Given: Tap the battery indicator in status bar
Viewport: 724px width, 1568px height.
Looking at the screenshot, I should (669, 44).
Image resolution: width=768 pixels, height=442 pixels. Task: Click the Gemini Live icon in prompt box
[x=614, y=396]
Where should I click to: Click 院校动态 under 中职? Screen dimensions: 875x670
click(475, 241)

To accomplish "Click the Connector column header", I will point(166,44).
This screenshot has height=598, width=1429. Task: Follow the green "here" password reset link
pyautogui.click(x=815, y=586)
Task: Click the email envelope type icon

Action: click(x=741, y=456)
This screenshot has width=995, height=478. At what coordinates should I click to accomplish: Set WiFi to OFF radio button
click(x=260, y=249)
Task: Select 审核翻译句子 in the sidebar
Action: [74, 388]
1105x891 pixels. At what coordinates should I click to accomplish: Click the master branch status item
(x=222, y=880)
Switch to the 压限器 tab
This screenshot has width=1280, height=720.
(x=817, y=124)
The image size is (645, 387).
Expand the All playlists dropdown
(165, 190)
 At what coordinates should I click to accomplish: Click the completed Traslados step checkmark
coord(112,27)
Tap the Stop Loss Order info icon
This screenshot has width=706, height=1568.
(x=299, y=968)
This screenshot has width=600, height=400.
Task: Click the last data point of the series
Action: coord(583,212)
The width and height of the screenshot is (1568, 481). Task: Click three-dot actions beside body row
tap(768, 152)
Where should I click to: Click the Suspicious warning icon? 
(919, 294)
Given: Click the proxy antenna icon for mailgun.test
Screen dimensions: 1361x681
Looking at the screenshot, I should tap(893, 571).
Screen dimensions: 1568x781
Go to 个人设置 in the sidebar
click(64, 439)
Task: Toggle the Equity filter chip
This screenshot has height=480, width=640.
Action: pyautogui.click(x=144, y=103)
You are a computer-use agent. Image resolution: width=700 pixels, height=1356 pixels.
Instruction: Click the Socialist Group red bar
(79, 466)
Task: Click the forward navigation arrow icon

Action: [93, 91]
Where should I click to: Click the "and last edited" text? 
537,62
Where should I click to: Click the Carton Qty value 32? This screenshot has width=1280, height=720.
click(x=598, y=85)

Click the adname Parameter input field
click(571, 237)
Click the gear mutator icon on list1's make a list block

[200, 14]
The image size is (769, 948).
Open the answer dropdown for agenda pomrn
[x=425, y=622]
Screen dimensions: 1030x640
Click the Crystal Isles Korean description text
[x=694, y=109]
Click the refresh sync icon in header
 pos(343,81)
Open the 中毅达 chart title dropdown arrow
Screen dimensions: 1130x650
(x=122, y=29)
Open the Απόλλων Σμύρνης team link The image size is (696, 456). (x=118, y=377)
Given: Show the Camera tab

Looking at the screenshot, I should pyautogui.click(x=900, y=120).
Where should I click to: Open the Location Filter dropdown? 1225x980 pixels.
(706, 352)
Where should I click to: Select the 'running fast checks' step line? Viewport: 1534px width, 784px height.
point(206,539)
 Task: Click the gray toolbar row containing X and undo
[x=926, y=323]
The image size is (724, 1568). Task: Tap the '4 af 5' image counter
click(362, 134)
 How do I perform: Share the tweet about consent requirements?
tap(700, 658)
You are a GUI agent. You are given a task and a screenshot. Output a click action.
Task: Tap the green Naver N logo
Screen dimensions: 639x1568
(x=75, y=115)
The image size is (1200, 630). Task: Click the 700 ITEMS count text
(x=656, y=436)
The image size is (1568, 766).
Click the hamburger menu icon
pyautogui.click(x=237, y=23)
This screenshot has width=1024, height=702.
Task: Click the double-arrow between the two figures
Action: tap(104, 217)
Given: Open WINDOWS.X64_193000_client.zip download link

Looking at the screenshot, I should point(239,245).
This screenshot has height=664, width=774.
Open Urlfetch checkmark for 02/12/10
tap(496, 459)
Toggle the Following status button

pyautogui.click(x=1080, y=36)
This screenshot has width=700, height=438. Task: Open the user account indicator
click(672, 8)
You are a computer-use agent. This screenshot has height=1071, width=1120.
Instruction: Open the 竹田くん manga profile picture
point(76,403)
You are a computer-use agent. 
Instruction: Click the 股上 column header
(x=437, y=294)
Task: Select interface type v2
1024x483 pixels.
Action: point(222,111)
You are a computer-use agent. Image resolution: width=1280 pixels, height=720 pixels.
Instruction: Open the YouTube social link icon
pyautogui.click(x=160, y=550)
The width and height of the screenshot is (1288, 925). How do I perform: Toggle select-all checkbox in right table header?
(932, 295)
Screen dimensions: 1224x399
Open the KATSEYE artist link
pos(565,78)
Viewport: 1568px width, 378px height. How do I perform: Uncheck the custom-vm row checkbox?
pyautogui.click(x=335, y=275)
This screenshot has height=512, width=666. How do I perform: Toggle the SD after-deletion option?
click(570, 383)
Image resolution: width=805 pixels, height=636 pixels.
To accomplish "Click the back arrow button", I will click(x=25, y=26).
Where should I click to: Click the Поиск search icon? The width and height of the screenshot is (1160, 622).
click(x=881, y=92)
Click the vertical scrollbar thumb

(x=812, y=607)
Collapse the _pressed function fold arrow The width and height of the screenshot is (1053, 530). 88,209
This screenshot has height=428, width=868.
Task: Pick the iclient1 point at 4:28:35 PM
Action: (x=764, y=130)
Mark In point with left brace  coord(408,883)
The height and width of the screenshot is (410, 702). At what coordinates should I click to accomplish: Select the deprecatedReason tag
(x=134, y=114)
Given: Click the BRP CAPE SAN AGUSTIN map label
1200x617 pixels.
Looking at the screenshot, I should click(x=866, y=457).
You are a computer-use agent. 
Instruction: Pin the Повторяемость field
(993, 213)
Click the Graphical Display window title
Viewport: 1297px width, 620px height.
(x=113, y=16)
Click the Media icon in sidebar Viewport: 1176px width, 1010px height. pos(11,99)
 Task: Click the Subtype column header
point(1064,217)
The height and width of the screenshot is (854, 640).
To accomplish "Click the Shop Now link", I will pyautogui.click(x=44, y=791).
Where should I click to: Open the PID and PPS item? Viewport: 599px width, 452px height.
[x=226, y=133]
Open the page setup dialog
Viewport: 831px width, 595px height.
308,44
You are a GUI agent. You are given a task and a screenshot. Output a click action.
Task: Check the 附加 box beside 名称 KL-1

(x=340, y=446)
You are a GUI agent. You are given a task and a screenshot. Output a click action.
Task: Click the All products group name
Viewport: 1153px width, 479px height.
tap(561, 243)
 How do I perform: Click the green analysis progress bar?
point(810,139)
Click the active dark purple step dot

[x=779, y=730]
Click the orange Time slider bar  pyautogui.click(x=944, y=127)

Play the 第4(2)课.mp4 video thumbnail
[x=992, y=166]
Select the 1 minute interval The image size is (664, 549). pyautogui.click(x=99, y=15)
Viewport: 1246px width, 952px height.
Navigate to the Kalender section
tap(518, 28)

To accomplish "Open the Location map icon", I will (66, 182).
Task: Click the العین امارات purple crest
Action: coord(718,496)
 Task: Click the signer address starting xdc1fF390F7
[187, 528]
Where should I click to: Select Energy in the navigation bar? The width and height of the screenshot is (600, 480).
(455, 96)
* * *
- _What needs to be done_
Repeat the data verbatim, line after line, leaving nothing out.

- _Answer area_
Given: Tap the battery indicator in status bar
Viewport: 724px width, 1568px height.
Looking at the screenshot, I should (669, 44).
Image resolution: width=768 pixels, height=442 pixels. Task: Click the Gemini Live icon in prompt box
[x=614, y=396]
Where should I click to: Click 院校动态 under 中职? Screen dimensions: 875x670
click(475, 241)

To accomplish "Click the Connector column header", I will point(166,44).
This screenshot has height=598, width=1429. Task: Follow the green "here" password reset link
pyautogui.click(x=815, y=586)
Task: Click the email envelope type icon

Action: click(x=741, y=456)
This screenshot has width=995, height=478. At what coordinates should I click to accomplish: Set WiFi to OFF radio button
click(x=260, y=249)
Task: Select 审核翻译句子 in the sidebar
Action: [74, 388]
1105x891 pixels. At what coordinates should I click to accomplish: Click the master branch status item
(x=222, y=880)
Switch to the 压限器 tab
This screenshot has width=1280, height=720.
(x=817, y=124)
The image size is (645, 387).
Expand the All playlists dropdown
(165, 190)
 At what coordinates should I click to accomplish: Click the completed Traslados step checkmark
coord(112,27)
Tap the Stop Loss Order info icon
This screenshot has width=706, height=1568.
(x=299, y=968)
This screenshot has width=600, height=400.
Task: Click the last data point of the series
Action: coord(583,212)
The width and height of the screenshot is (1568, 481). Task: Click three-dot actions beside body row
tap(768, 152)
Where should I click to: Click the Suspicious warning icon? 
(919, 294)
Given: Click the proxy antenna icon for mailgun.test
Screen dimensions: 1361x681
Looking at the screenshot, I should tap(893, 571).
Screen dimensions: 1568x781
Go to 个人设置 in the sidebar
click(64, 439)
Task: Toggle the Equity filter chip
This screenshot has height=480, width=640.
Action: pyautogui.click(x=144, y=103)
You are a computer-use agent. Image resolution: width=700 pixels, height=1356 pixels.
Instruction: Click the Socialist Group red bar
(79, 466)
Task: Click the forward navigation arrow icon

Action: [93, 91]
Where should I click to: Click the "and last edited" text? 
537,62
Where should I click to: Click the Carton Qty value 32? This screenshot has width=1280, height=720.
click(x=598, y=85)

Click the adname Parameter input field
click(571, 237)
Click the gear mutator icon on list1's make a list block

[200, 14]
The image size is (769, 948).
Open the answer dropdown for agenda pomrn
[x=425, y=622]
Screen dimensions: 1030x640
Click the Crystal Isles Korean description text
[x=694, y=109]
Click the refresh sync icon in header
 pos(343,81)
Open the 中毅达 chart title dropdown arrow
Screen dimensions: 1130x650
(x=122, y=29)
Open the Απόλλων Σμύρνης team link The image size is (696, 456). (x=118, y=377)
Given: Show the Camera tab

Looking at the screenshot, I should pyautogui.click(x=900, y=120).
Where should I click to: Open the Location Filter dropdown? 1225x980 pixels.
(706, 352)
Where should I click to: Select the 'running fast checks' step line? Viewport: 1534px width, 784px height.
point(206,539)
 Task: Click the gray toolbar row containing X and undo
[x=926, y=323]
The image size is (724, 1568). Task: Tap the '4 af 5' image counter
click(362, 134)
 How do I perform: Share the tweet about consent requirements?
tap(700, 658)
You are a GUI agent. You are given a task and a screenshot. Output a click action.
Task: Tap the green Naver N logo
Screen dimensions: 639x1568
(x=75, y=115)
The image size is (1200, 630). Task: Click the 700 ITEMS count text
(x=656, y=436)
The image size is (1568, 766).
Click the hamburger menu icon
pyautogui.click(x=237, y=23)
This screenshot has width=1024, height=702.
Task: Click the double-arrow between the two figures
Action: tap(104, 217)
Given: Open WINDOWS.X64_193000_client.zip download link

Looking at the screenshot, I should point(239,245).
This screenshot has height=664, width=774.
Open Urlfetch checkmark for 02/12/10
tap(496, 459)
Toggle the Following status button

pyautogui.click(x=1080, y=36)
This screenshot has width=700, height=438. Task: Open the user account indicator
click(672, 8)
You are a computer-use agent. This screenshot has height=1071, width=1120.
Instruction: Open the 竹田くん manga profile picture
point(76,403)
You are a computer-use agent. 
Instruction: Click the 股上 column header
(x=437, y=294)
Task: Select interface type v2
1024x483 pixels.
Action: point(222,111)
You are a computer-use agent. Image resolution: width=1280 pixels, height=720 pixels.
Instruction: Open the YouTube social link icon
pyautogui.click(x=160, y=550)
The width and height of the screenshot is (1288, 925). How do I perform: Toggle select-all checkbox in right table header?
(932, 295)
Screen dimensions: 1224x399
Open the KATSEYE artist link
pos(565,78)
Viewport: 1568px width, 378px height. How do I perform: Uncheck the custom-vm row checkbox?
pyautogui.click(x=335, y=275)
This screenshot has height=512, width=666. How do I perform: Toggle the SD after-deletion option?
click(570, 383)
Image resolution: width=805 pixels, height=636 pixels.
To accomplish "Click the back arrow button", I will click(x=25, y=26).
Where should I click to: Click the Поиск search icon? The width and height of the screenshot is (1160, 622).
click(x=881, y=92)
Click the vertical scrollbar thumb

(x=812, y=607)
Collapse the _pressed function fold arrow The width and height of the screenshot is (1053, 530). 88,209
This screenshot has height=428, width=868.
Task: Pick the iclient1 point at 4:28:35 PM
Action: (x=764, y=130)
Mark In point with left brace  coord(408,883)
The height and width of the screenshot is (410, 702). At what coordinates should I click to accomplish: Select the deprecatedReason tag
(x=134, y=114)
Given: Click the BRP CAPE SAN AGUSTIN map label
1200x617 pixels.
Looking at the screenshot, I should click(x=866, y=457).
You are a computer-use agent. 
Instruction: Pin the Повторяемость field
(993, 213)
Click the Graphical Display window title
Viewport: 1297px width, 620px height.
(x=113, y=16)
Click the Media icon in sidebar Viewport: 1176px width, 1010px height. pos(11,99)
 Task: Click the Subtype column header
point(1064,217)
The height and width of the screenshot is (854, 640).
To accomplish "Click the Shop Now link", I will pyautogui.click(x=44, y=791).
Where should I click to: Open the PID and PPS item? Viewport: 599px width, 452px height.
[x=226, y=133]
Open the page setup dialog
Viewport: 831px width, 595px height.
308,44
You are a GUI agent. You are given a task and a screenshot. Output a click action.
Task: Check the 附加 box beside 名称 KL-1

(x=340, y=446)
You are a GUI agent. You are given a task and a screenshot. Output a click action.
Task: Click the All products group name
Viewport: 1153px width, 479px height.
tap(561, 243)
 How do I perform: Click the green analysis progress bar?
point(810,139)
Click the active dark purple step dot

[x=779, y=730]
Click the orange Time slider bar  pyautogui.click(x=944, y=127)

Play the 第4(2)课.mp4 video thumbnail
[x=992, y=166]
Select the 1 minute interval The image size is (664, 549). pyautogui.click(x=99, y=15)
Viewport: 1246px width, 952px height.
Navigate to the Kalender section
tap(518, 28)

To accomplish "Open the Location map icon", I will (66, 182).
Task: Click the العین امارات purple crest
Action: coord(718,496)
 Task: Click the signer address starting xdc1fF390F7
[187, 528]
Where should I click to: Select Energy in the navigation bar? The width and height of the screenshot is (600, 480).
(455, 96)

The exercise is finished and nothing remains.